Search term "click": please show all lines in the listing that contain it.

[[ Exercise data, beginning ]]

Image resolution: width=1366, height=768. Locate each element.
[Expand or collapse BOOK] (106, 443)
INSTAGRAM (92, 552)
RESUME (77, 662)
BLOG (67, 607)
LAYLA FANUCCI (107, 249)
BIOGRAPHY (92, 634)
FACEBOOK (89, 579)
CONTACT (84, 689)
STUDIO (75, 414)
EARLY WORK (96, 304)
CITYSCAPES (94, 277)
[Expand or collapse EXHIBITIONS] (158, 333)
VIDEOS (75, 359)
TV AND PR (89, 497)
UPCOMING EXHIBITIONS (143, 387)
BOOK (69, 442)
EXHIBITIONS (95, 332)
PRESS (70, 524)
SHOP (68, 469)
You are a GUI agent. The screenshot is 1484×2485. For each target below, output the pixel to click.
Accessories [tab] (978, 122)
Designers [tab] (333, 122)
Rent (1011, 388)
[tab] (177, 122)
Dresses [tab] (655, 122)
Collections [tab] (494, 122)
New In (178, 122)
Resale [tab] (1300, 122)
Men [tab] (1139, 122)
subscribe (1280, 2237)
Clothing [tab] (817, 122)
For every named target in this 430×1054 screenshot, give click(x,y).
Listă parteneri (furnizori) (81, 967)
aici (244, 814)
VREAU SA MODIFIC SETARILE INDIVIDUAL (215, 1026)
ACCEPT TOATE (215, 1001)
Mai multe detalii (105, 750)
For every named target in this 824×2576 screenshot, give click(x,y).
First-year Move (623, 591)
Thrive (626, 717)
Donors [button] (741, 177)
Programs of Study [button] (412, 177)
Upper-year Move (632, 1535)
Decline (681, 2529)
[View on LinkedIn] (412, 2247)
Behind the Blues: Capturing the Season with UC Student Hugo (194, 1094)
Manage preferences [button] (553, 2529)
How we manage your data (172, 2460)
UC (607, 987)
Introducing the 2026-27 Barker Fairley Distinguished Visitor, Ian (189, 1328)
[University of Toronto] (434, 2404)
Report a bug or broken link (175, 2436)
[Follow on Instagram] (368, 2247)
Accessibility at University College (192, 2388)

[[ Exercise data, end ]]

## Task output
You are a GUI agent. The screenshot is 1484×2485. For each target below, output the pixel to click.
For every named target in this 430×1054 screenshot, give click(x,y).
For every named target in this 824×2576 screenshot, give click(x,y).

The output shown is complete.